FERNANDO J. LUMBRERAS
A las puertas del verano, cuando las emociones parecen intensificarse entre carreteras calientes, playas al atardecer y recuerdos difíciles de soltar, Alba Morena presenta “Estaba claro que no”, el tercer adelanto de su próximo álbum y una de sus canciones más honestas hasta la fecha. El lanzamiento llegará también en catalán bajo el título “Estava clar que no”, reforzando la identidad artística de una creadora que ha convertido la vulnerabilidad en uno de los pilares fundamentales de su universo musical.
En sus anteriores canciones, Alba Morena había explorado los vínculos invisibles que sostienen determinadas relaciones y las dinámicas de dependencia emocional que muchas veces terminan marcando el destino de las personas. Sin embargo, en esta nueva entrega, la artista catalana decide abandonar las metáforas más complejas para mirar de frente una verdad sencilla y dolorosa: aceptar que una historia no iba a funcionar, aunque en el fondo siempre se supo. La canción se mueve entre la nostalgia y la resignación, dibujando ese instante exacto en el que alguien comprende que insistió en algo condenado desde el principio, quizá solo por la necesidad humana de creer que esta vez sería diferente.
Lejos del dramatismo excesivo, “Estaba claro que no” encuentra belleza en el fracaso sentimental. La producción transmite una ligereza melancólica que convierte la tristeza en algo casi luminoso, como si la derrota emocional también pudiera convertirse en refugio. Alba Morena define perfectamente el espíritu de la canción con una frase que resume toda su sensibilidad artística: “Es como si hubiera nacido, ya con el corazón partido”. Una confesión poética que encaja con la identidad de una autora capaz de transformar emociones íntimas en canciones profundamente generacionales.
El tema, además, posee una atmósfera especialmente cinematográfica.
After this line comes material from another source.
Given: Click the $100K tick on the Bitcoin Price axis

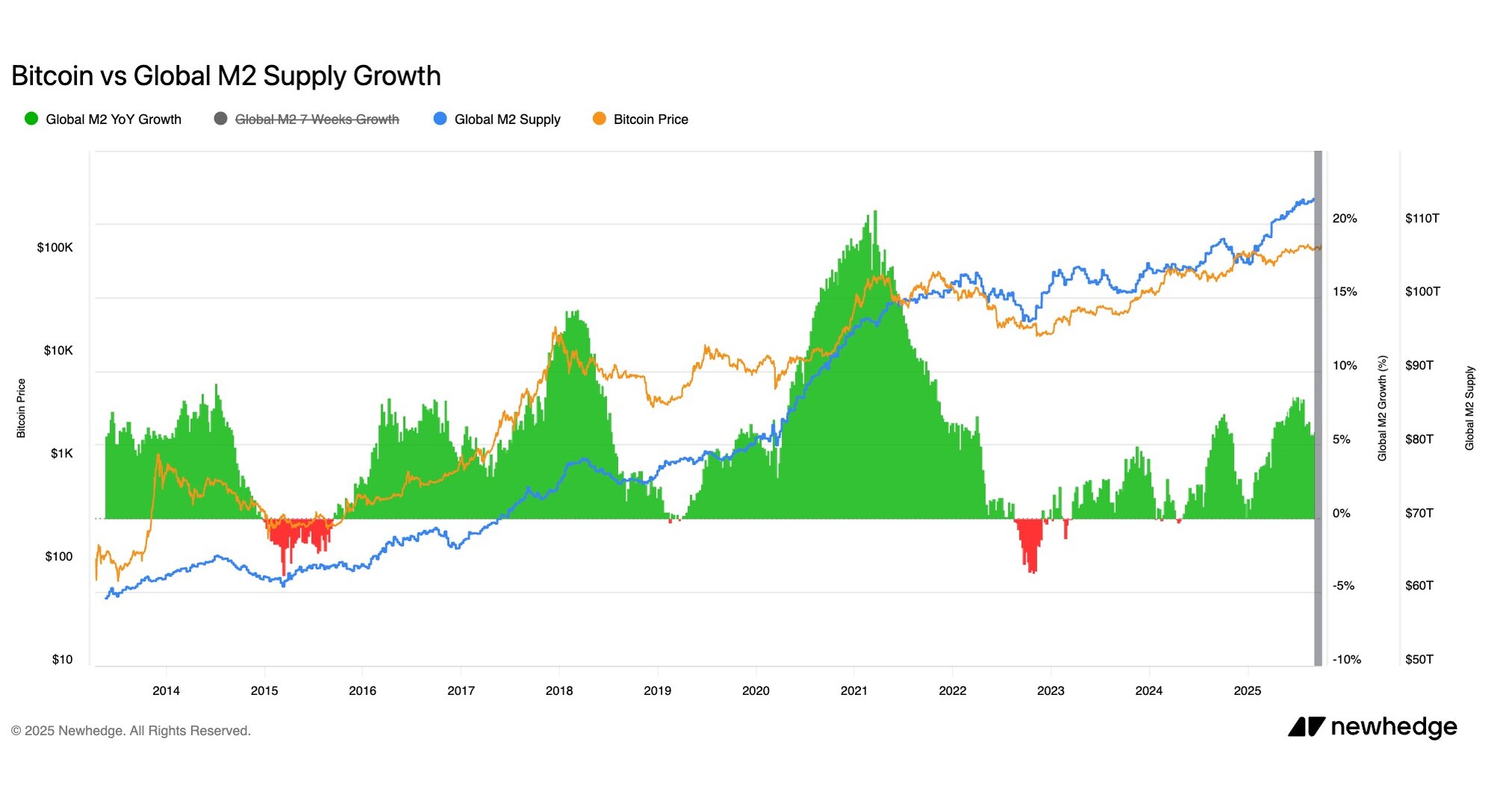Looking at the screenshot, I should point(55,247).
Hay algo en su sonido que recuerda a esos regresos silenciosos después de un día de playa, cuando cae el sol y los pensamientos empiezan a pesar más que el equipaje. Esa capacidad para convertir escenas cotidianas en imágenes emocionales es precisamente una de las grandes fortalezas de Alba Morena, cuya propuesta musical se mueve entre la canción de autor contemporánea y una sensibilidad pop elegante y cercana.
Nacida en Salou en el año 2000, la artista se ha consolidado como una de las voces más interesantes de la nueva escena española. Formada en el Conservatorio de Vila-seca y en el Taller de Músics, Alba Morena ha construido una trayectoria marcada por la inquietud artística y la búsqueda constante de nuevas formas de expresión. Su nombre ha sido destacado por plataformas como VEVO y también ha trabajado junto a figuras tan reconocidas como Ana Torroja, una colaboración que ayudó a situarla en el radar de una nueva generación de oyentes.
Más allá de su carrera individual, Alba Morena también impulsa el proyecto Club Debut junto a Alba Reche y Rayuela, una plataforma concebida como espacio de comunidad y apoyo para artistas emergentes. Una iniciativa que refleja su visión de la música no solo como expresión artística, sino también como un tejido colectivo donde compartir, proteger y construir nuevas redes creativas.
Con “Estaba claro que no”, Alba Morena continúa perfilando un álbum que promete convertirse en uno de los trabajos más emocionales y sinceros de su carrera. Una colección de canciones donde la tristeza no se esconde, sino que se contempla con calma, como quien mira el mar desde la ventanilla mientras entiende, por fin, que algunas historias estaban destinadas a terminar antes incluso de empezar.